-- begin DATA TO PROCESS --

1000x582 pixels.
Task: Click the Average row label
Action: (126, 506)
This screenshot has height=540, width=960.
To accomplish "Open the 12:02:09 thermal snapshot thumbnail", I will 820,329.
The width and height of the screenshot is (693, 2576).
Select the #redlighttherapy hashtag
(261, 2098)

-- end DATA TO PROCESS --
-- begin DATA TO PROCESS --

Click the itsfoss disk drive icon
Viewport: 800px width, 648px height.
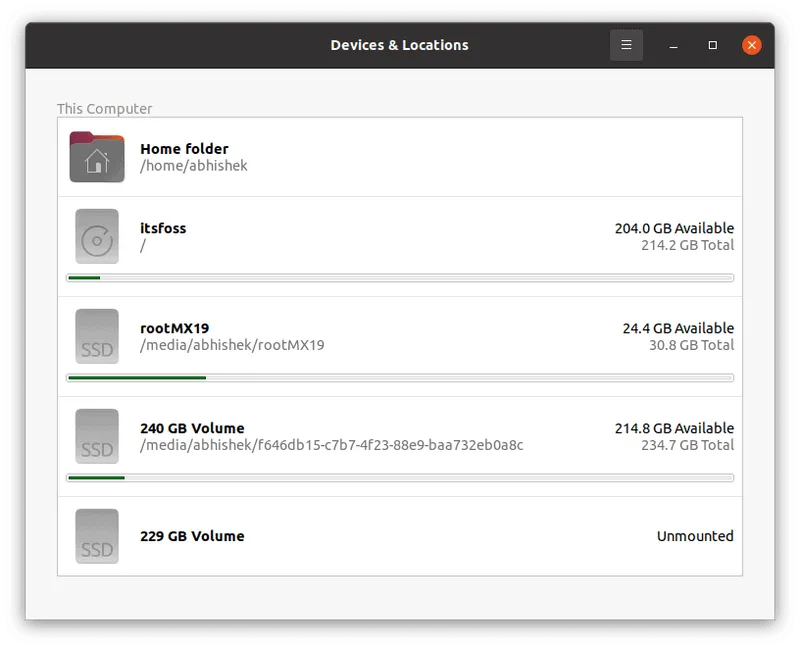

-- end DATA TO PROCESS --
-- begin DATA TO PROCESS --

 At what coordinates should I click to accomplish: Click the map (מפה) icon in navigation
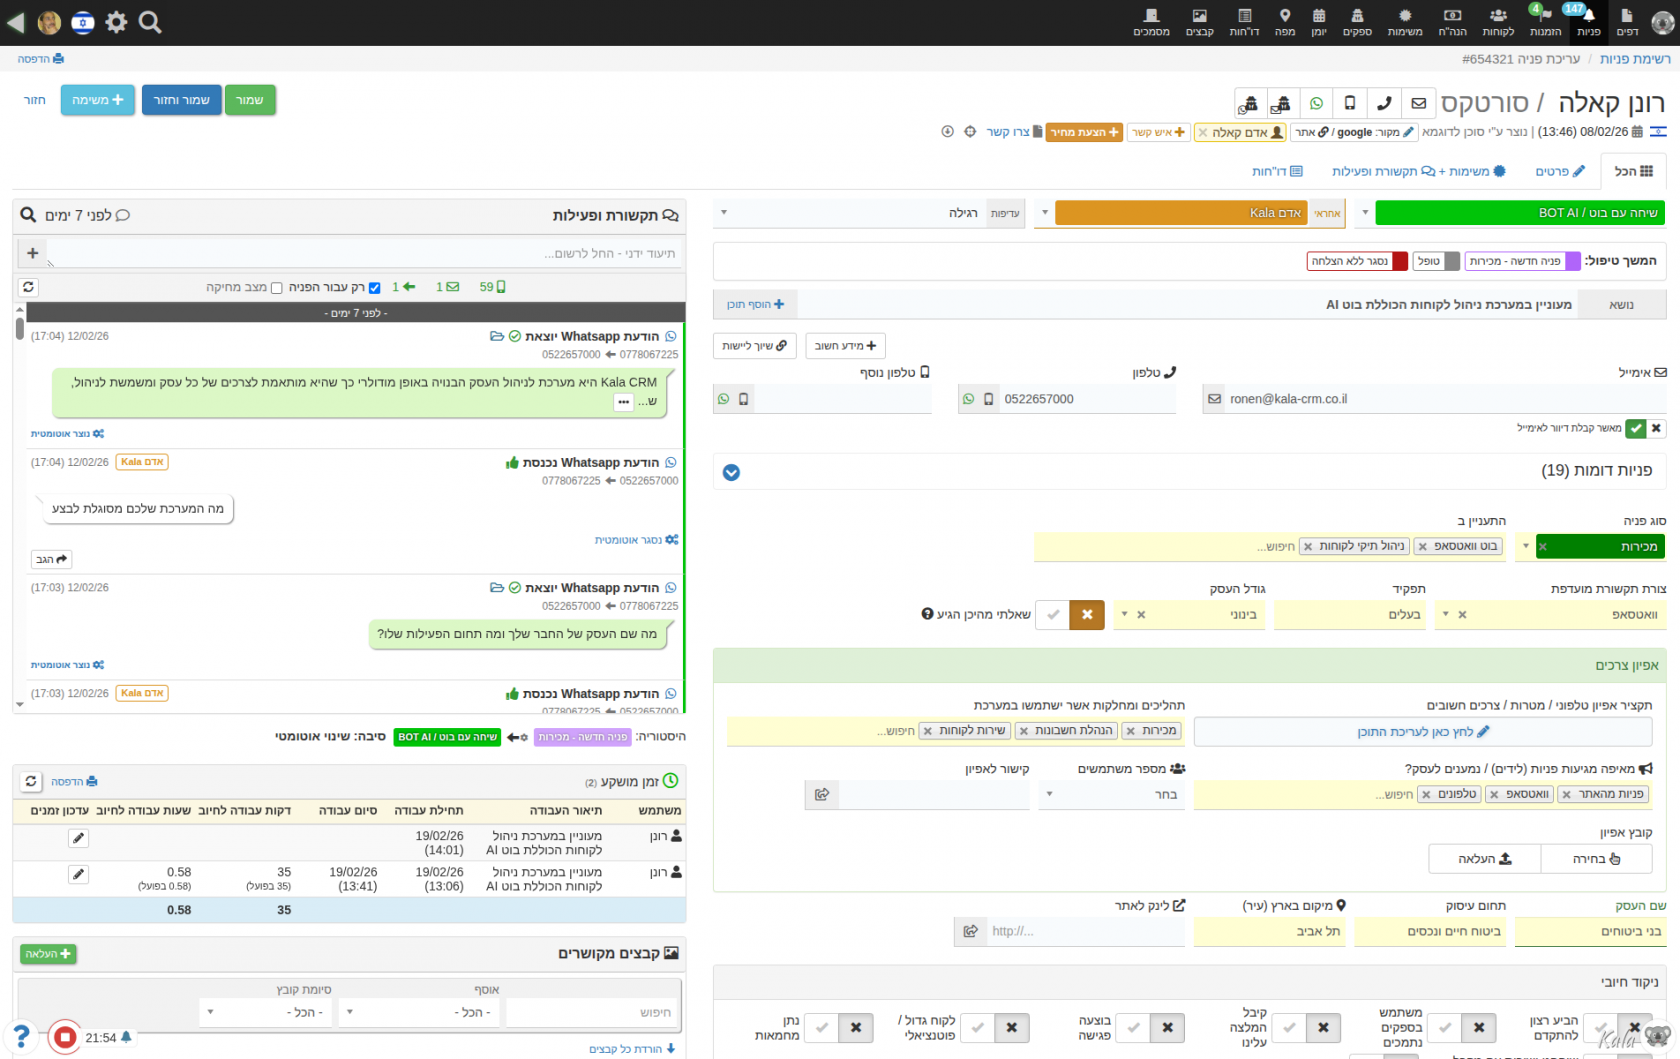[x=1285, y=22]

-- end DATA TO PROCESS --

Return the lines between the line holding "Click the itsfoss disk drive icon" and the line holding "Viewport: 800px width, 648px height.", inclusive, reproduced verbatim.

Click the itsfoss disk drive icon
Viewport: 800px width, 648px height.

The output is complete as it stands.